▶ _課題 1_:
本文に基づき、次の問いに答えよ。
(a) 筆者がこのファストフード店で頼むと決めている飲み物は何か。
(b) うどん屋で筆者が必ず頼むものは何か。
(c) 翌日タイムラインで見たアイスの投稿には、いいね!が何件ついていたか。
▶ _課題 2_:
本文の「オレンジジュースが、喉にしみる。」から「好きなものを好きなときに、好きなだけ食べる。」までを書き直すこと。その際、「ペペロンチーノ」は「カルボナーラ」に置き換える。

----- 本文

ゴールデンウイークの幕が開けつつある午前10時。
行楽地の片隅にある、ファストフード店のカウンターで、
スマートフォンとにらめっこをする。
ツイッターの代わり映えのしないタイムラインを
見つめながら、オレンジジュースを喉に入れた。
ここ一ヶ月、喉の調子があまり良くない。
季節はずれのインフルエンザを完治したはいいものの、
咳が止まらないのである。

オレンジジュースが、喉にしみる。

そういえば私、昨日の朝もこうして、
同じファストフード店の別店舗で
オレンジジュースを飲んでいたか。
お店に入って頼むもの、この店ならオレンジジュース。
あのファミレスならペペロンチーノ。
このうどん屋さんは絶対肉うどんに温玉のせ。
いつも決めているし、
新しく挑戦しようともしない。
新商品なんてもってのほかだ。
私は、あの店のアレが好き。それでいいや。
だって食べてみて失敗したら、怖いでしょう?
好きなものを好きなときに、好きなだけ食べる。

なんでも食べられる人は少し羨ましいなと思う。
好きなものは多い方が、絶対にいい。
その方が人生は楽しそうだ。
羨ましいのだけれど、好き嫌いの激しい私には、
嫌いをできるだけ増やしたくないと思う。
ただでさえ嫌いな食べ物は多いのに、
特に「一般的に人が好んで食べるとされるもの」が
嫌いなのに、

「これ食べられないなんて、もったいない」

そう言ってくる人がいる。
羨ましいんだよ、私は。
それをおいしく食べることの出来るあなたが、
私はほんとうに、羨ましいの。

ぴこんと、スマートフォンが音を鳴らした。

《○○さんにフォローされました》

私の食わず嫌いは昔からだ。食べ物に限らない。
本だって同じ作者のものばかりで、
似たような服ばかり増えていき、
同じアーティストの曲をリピートする。

人付き合いも、嫌いだ。
狭く深く、気を許した人だけと会う。
大人数でわいわいガヤガヤするよりも、
ひとりでカラオケで絶叫していた方が
ずっと有意義な時間を過ごせるに決まっている。

ひとりは、好きだ。
それは間違いないし、ひとりも楽しい。
自由に使える、私だけの世界。
私ワールド全開で、私がルールになれる。
そんなひとりの時間が、大好きだ。

それでもわからないことに、
パリピは群れるのである。
買ったアイスを写真に撮り、SNSに載せる時間。
なんて無駄なんだろう。
溶けるよ。早く食べようよ。

「ちょっと待って、この場所暗いなあ‥‥」

ねえ溶けるってば、それ必要?
だから溶けるんだって。
自分のアイスだけ撮ればいいじゃん。
私のアイスまで一緒に撮影する意味ってある?
ねえ?ねえ?ねえ?ねえ!
翌日タイムラインをのぞくと、そのアイスの投稿には、
16件のいいね!があった。

大嫌いだ。

群れて写真ばかり撮って
用事もないのにお店でだらだら話して。

----------
----- データ一覧

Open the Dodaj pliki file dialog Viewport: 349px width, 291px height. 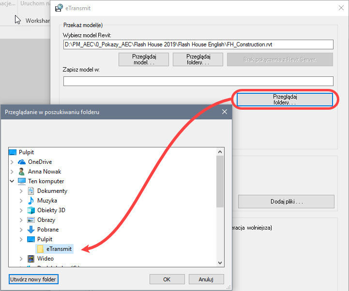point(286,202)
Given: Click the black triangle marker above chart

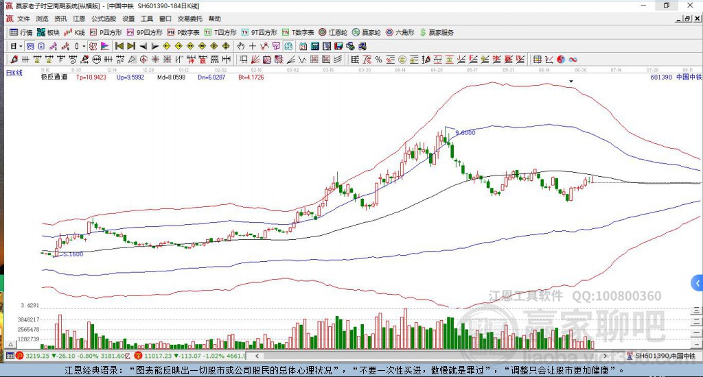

----------
----- データ一覧

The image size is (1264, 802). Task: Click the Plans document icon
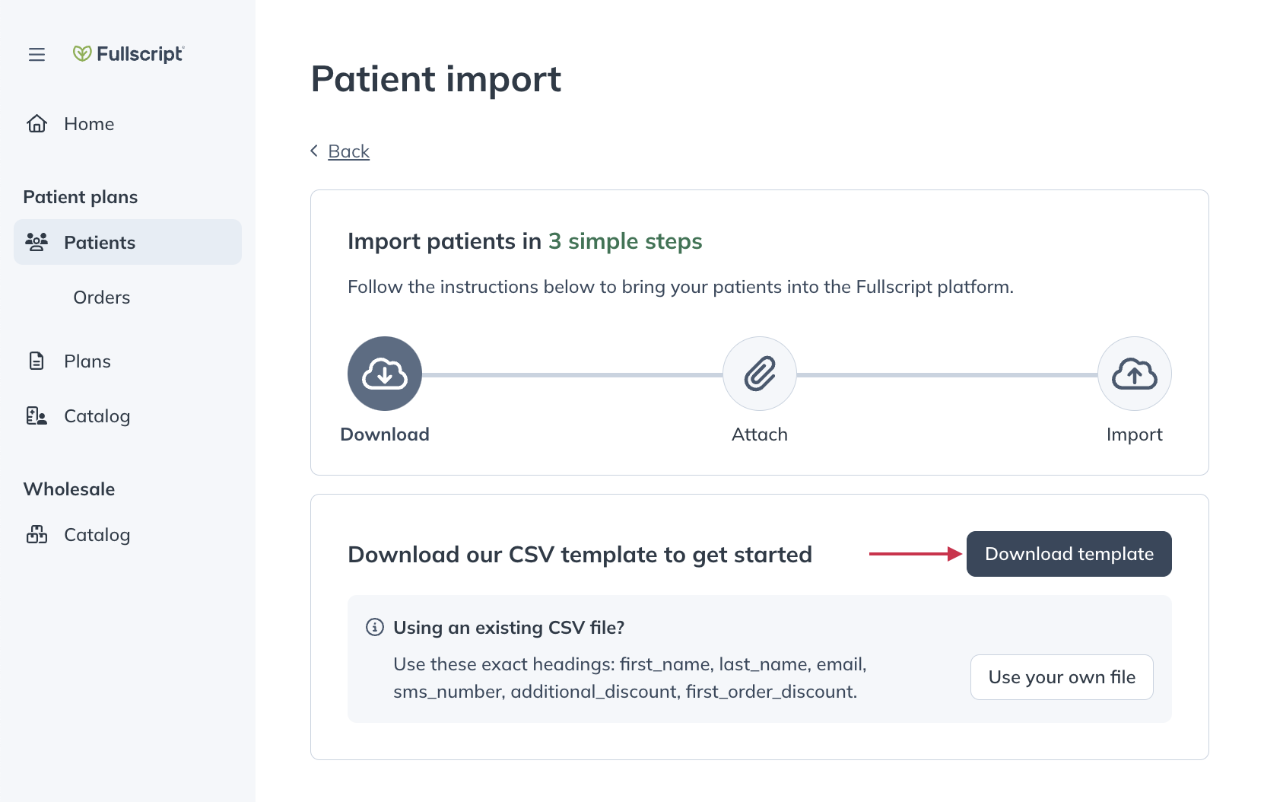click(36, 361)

----------

▶ _解答 1_:
(a) オレンジジュース
(b) 肉うどんに温玉のせ
(c) 16件

▶ _解答 2_:
オレンジジュースが、喉にしみる。

そういえば私、昨日の朝もこうして、
同じファストフード店の別店舗で
オレンジジュースを飲んでいたか。
お店に入って頼むもの、この店ならオレンジジュース。
あのファミレスならカルボナーラ。
このうどん屋さんは絶対肉うどんに温玉のせ。
いつも決めているし、
新しく挑戦しようともしない。
新商品なんてもってのほかだ。
私は、あの店のアレが好き。それでいいや。
だって食べてみて失敗したら、怖いでしょう?
好きなものを好きなときに、好きなだけ食べる。